§ Brief
Lines to return, exactly: from the line with "The width and height of the screenshot is (1060, 2298)." to the line with "Given: Click the Twitter share icon" in the entries below, both included.

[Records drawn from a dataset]
↓↓↓

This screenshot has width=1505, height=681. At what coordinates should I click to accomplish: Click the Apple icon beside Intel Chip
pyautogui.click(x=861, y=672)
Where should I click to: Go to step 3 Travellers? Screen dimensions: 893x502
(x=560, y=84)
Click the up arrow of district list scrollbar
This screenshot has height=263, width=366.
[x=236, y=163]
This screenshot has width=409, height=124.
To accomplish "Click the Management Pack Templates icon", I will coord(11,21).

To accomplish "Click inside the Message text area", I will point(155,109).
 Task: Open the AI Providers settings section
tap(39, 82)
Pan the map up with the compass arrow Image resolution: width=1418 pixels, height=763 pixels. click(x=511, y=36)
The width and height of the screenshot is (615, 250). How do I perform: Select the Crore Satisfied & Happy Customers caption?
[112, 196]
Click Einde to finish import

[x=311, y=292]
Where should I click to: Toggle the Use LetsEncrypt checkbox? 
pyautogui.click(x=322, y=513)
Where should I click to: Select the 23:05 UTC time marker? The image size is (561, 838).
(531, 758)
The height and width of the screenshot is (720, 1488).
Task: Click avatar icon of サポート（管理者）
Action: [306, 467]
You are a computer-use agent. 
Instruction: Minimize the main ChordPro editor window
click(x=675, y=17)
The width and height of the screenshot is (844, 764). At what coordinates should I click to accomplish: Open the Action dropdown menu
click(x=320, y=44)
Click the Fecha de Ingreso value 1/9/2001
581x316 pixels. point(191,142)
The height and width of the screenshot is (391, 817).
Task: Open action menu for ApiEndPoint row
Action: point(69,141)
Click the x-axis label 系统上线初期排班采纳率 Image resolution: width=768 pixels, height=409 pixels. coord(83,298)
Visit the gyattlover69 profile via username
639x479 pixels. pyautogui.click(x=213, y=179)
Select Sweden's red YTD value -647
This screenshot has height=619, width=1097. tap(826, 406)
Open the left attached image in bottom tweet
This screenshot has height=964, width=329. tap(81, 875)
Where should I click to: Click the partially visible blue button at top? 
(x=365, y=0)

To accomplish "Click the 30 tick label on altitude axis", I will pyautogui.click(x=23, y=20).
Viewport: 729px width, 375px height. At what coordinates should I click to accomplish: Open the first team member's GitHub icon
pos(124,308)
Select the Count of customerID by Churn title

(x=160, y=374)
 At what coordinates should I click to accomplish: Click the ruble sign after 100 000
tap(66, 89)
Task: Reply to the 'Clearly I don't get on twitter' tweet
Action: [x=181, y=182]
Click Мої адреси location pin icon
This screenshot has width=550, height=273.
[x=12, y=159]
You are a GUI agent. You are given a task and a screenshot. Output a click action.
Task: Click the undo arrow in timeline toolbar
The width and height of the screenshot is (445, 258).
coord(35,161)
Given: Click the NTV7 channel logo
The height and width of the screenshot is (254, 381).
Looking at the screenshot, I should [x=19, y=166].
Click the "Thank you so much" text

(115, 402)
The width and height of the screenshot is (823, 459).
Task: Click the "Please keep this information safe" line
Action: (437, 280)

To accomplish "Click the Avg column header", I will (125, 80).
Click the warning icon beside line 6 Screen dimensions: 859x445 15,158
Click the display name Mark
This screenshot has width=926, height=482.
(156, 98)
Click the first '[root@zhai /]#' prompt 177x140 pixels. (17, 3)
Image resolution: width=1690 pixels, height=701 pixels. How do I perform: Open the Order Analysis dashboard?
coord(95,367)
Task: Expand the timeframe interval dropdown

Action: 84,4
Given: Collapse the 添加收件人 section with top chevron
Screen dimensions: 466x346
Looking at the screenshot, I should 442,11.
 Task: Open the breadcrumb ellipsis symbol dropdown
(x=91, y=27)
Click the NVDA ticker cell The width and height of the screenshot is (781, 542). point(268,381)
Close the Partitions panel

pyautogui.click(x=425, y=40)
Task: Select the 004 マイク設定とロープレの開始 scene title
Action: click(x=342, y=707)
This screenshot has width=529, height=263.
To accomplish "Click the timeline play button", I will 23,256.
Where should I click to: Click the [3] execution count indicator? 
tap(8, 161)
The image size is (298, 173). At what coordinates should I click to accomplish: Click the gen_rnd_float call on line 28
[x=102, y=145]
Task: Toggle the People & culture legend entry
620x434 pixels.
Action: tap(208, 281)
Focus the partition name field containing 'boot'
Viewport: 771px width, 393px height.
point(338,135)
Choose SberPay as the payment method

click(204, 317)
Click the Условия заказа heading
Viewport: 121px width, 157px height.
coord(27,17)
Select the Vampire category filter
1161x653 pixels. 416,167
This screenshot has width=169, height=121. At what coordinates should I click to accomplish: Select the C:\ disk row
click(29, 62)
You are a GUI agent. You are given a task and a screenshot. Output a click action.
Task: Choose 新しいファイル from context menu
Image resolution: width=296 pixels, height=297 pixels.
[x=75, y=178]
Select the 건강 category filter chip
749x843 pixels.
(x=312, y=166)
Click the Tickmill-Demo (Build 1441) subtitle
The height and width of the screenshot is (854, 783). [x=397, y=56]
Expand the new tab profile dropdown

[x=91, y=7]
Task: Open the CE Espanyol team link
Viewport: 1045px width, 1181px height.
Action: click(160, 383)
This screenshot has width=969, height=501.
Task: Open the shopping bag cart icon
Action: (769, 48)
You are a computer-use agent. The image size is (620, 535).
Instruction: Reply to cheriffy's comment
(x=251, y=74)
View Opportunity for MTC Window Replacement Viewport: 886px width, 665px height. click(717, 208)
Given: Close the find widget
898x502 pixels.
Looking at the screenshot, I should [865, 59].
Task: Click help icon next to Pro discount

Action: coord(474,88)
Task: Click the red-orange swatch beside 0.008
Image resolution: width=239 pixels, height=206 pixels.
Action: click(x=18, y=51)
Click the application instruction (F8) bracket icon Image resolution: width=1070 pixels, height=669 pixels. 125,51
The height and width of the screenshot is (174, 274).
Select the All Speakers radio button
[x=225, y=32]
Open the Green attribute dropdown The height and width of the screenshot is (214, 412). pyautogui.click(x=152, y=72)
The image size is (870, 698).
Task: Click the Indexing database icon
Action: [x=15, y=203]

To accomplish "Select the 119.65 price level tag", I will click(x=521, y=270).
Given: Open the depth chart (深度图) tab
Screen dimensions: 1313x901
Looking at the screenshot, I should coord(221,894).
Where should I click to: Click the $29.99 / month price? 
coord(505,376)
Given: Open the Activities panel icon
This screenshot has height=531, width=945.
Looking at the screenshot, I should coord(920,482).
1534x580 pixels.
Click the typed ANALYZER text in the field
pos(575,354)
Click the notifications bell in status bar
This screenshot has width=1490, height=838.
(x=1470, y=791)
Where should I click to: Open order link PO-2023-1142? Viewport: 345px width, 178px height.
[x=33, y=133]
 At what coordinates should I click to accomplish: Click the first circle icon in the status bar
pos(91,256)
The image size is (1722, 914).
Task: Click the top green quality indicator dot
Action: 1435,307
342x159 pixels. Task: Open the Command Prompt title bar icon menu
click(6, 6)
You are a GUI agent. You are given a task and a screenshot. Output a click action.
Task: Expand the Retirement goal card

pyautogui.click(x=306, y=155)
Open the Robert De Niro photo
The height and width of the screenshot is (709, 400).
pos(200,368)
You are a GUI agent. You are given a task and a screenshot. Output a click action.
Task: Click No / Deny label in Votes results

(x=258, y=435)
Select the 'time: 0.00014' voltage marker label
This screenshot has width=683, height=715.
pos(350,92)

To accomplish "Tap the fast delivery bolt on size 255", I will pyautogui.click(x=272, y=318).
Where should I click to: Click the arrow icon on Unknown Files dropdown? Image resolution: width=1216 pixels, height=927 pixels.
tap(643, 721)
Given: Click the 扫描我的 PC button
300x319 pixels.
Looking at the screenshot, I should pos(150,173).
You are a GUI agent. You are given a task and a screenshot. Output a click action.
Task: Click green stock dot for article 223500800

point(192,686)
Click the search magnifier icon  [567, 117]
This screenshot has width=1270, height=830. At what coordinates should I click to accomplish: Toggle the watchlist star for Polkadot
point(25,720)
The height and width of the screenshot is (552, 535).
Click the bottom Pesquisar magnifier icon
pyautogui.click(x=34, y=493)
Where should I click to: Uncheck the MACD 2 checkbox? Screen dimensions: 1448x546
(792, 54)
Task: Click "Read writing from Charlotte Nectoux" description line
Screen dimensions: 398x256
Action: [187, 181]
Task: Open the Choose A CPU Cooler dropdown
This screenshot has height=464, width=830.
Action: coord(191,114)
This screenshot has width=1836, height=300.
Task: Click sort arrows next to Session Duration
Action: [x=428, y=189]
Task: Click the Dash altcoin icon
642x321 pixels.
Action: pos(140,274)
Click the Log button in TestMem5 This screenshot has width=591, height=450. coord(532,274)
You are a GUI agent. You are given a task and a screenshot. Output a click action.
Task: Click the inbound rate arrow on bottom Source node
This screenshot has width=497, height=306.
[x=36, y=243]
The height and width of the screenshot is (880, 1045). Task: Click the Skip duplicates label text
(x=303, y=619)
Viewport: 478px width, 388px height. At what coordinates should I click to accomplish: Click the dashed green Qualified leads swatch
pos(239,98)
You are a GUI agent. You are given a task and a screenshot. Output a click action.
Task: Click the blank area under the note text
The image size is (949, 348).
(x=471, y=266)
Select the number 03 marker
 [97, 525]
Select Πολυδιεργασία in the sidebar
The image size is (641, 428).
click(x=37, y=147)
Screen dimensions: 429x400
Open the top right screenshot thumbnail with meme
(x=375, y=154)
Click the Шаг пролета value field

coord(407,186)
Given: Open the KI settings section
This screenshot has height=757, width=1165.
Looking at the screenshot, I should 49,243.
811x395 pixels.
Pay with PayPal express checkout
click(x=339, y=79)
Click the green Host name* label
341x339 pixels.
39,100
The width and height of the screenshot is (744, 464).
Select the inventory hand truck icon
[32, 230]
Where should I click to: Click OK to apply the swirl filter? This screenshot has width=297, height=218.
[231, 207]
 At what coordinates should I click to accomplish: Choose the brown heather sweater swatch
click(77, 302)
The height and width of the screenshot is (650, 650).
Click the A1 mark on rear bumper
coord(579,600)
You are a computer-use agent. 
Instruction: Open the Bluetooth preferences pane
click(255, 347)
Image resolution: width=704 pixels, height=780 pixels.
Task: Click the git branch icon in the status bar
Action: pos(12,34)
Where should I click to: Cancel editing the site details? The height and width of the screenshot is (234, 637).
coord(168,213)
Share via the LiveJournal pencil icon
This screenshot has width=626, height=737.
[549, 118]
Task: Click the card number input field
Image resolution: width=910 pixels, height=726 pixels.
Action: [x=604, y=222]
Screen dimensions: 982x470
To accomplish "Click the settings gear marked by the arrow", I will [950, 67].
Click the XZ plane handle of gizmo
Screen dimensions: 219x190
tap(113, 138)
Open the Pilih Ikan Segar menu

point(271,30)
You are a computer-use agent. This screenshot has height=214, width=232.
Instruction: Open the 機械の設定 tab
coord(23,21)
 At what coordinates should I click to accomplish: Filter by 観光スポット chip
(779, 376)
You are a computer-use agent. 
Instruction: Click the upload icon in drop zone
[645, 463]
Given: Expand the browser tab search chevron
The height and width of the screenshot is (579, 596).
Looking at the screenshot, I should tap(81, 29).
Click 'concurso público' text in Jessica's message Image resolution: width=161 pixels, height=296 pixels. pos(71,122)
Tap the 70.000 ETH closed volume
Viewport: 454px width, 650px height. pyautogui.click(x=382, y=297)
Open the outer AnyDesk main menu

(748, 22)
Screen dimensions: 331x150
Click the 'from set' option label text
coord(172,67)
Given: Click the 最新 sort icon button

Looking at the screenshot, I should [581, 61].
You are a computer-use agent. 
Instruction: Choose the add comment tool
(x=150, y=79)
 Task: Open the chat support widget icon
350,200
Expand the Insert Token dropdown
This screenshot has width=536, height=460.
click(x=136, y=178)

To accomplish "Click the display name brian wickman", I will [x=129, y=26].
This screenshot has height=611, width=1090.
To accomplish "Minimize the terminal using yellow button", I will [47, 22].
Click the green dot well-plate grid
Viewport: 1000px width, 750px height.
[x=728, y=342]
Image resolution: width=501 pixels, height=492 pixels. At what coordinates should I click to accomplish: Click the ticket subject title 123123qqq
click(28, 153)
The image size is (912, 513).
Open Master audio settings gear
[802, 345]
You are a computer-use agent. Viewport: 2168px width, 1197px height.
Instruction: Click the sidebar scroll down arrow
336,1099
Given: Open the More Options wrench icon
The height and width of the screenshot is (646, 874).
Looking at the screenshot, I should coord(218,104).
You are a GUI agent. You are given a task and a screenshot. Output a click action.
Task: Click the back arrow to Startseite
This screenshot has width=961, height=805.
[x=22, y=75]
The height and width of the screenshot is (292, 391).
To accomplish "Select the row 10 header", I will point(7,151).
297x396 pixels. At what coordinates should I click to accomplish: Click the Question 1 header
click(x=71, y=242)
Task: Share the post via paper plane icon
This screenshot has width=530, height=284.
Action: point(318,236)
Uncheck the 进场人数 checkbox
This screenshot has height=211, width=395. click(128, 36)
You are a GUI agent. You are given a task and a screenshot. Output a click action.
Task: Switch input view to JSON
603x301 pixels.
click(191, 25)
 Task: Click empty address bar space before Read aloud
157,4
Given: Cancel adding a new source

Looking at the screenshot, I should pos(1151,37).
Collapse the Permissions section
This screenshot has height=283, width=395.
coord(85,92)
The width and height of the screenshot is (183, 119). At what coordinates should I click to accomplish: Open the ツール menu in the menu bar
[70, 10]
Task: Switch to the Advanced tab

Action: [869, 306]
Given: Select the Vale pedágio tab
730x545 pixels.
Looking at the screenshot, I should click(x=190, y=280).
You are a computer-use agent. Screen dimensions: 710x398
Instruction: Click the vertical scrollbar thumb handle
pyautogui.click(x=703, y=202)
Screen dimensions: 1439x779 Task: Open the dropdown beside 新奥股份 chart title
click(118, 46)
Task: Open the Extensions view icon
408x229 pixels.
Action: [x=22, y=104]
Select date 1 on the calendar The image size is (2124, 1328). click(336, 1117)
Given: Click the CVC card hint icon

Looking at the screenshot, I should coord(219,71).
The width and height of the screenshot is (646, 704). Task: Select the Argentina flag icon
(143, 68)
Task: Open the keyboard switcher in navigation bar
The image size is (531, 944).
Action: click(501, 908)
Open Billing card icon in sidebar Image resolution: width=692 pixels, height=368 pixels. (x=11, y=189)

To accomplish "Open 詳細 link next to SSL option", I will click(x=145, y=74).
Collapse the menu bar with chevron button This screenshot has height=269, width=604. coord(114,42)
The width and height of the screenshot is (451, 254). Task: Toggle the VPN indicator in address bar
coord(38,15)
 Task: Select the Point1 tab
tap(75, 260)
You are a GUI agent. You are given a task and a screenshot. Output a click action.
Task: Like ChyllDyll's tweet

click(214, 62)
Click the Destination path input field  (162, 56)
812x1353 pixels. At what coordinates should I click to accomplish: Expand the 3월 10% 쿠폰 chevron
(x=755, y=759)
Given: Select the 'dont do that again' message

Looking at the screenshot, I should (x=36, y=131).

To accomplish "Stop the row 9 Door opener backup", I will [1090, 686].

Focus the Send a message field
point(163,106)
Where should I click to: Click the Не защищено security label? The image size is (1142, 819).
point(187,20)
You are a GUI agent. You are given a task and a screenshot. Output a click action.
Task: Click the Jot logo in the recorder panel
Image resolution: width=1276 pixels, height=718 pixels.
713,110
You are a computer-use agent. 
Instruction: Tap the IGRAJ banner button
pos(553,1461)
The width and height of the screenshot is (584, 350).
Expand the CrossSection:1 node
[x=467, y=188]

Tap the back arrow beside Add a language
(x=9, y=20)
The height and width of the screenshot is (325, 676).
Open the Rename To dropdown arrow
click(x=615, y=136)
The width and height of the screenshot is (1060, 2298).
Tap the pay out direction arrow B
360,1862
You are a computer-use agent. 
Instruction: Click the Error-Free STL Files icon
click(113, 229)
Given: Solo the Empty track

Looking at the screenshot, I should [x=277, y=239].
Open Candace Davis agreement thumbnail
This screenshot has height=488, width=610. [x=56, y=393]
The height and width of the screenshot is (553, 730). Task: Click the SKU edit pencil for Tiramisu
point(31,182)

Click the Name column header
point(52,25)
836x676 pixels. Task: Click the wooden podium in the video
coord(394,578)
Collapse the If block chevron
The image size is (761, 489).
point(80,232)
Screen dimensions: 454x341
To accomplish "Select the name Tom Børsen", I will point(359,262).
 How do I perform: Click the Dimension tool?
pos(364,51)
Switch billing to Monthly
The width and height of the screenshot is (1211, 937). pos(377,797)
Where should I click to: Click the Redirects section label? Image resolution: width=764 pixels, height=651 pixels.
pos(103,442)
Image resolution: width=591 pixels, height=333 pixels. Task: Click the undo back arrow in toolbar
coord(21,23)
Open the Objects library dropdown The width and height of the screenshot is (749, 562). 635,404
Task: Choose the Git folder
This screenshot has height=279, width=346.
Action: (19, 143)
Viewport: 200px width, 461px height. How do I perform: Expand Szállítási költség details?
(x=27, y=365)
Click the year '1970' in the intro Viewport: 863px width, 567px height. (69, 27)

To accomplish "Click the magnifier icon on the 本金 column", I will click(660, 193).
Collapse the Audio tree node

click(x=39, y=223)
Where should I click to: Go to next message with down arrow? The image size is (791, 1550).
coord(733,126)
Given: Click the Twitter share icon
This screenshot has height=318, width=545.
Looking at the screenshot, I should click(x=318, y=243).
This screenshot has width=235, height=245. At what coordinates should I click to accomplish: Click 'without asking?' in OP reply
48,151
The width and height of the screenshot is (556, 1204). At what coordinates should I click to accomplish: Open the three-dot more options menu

↑↑↑

§ Final answer
The width and height of the screenshot is (1060, 2298).
Tap the pay out direction arrow B
360,1862
You are a computer-use agent. 
Instruction: Click the Error-Free STL Files icon
click(113, 229)
Given: Solo the Empty track

Looking at the screenshot, I should [x=277, y=239].
Open Candace Davis agreement thumbnail
This screenshot has height=488, width=610. [x=56, y=393]
The height and width of the screenshot is (553, 730). Task: Click the SKU edit pencil for Tiramisu
point(31,182)

Click the Name column header
point(52,25)
836x676 pixels. Task: Click the wooden podium in the video
coord(394,578)
Collapse the If block chevron
The image size is (761, 489).
point(80,232)
Screen dimensions: 454x341
To accomplish "Select the name Tom Børsen", I will point(359,262).
 How do I perform: Click the Dimension tool?
pos(364,51)
Switch billing to Monthly
The width and height of the screenshot is (1211, 937). pos(377,797)
Where should I click to: Click the Redirects section label? Image resolution: width=764 pixels, height=651 pixels.
pos(103,442)
Image resolution: width=591 pixels, height=333 pixels. Task: Click the undo back arrow in toolbar
coord(21,23)
Open the Objects library dropdown The width and height of the screenshot is (749, 562). 635,404
Task: Choose the Git folder
This screenshot has height=279, width=346.
Action: (19, 143)
Viewport: 200px width, 461px height. How do I perform: Expand Szállítási költség details?
(x=27, y=365)
Click the year '1970' in the intro Viewport: 863px width, 567px height. (69, 27)

To accomplish "Click the magnifier icon on the 本金 column", I will click(660, 193).
Collapse the Audio tree node

click(x=39, y=223)
Where should I click to: Go to next message with down arrow? The image size is (791, 1550).
coord(733,126)
Given: Click the Twitter share icon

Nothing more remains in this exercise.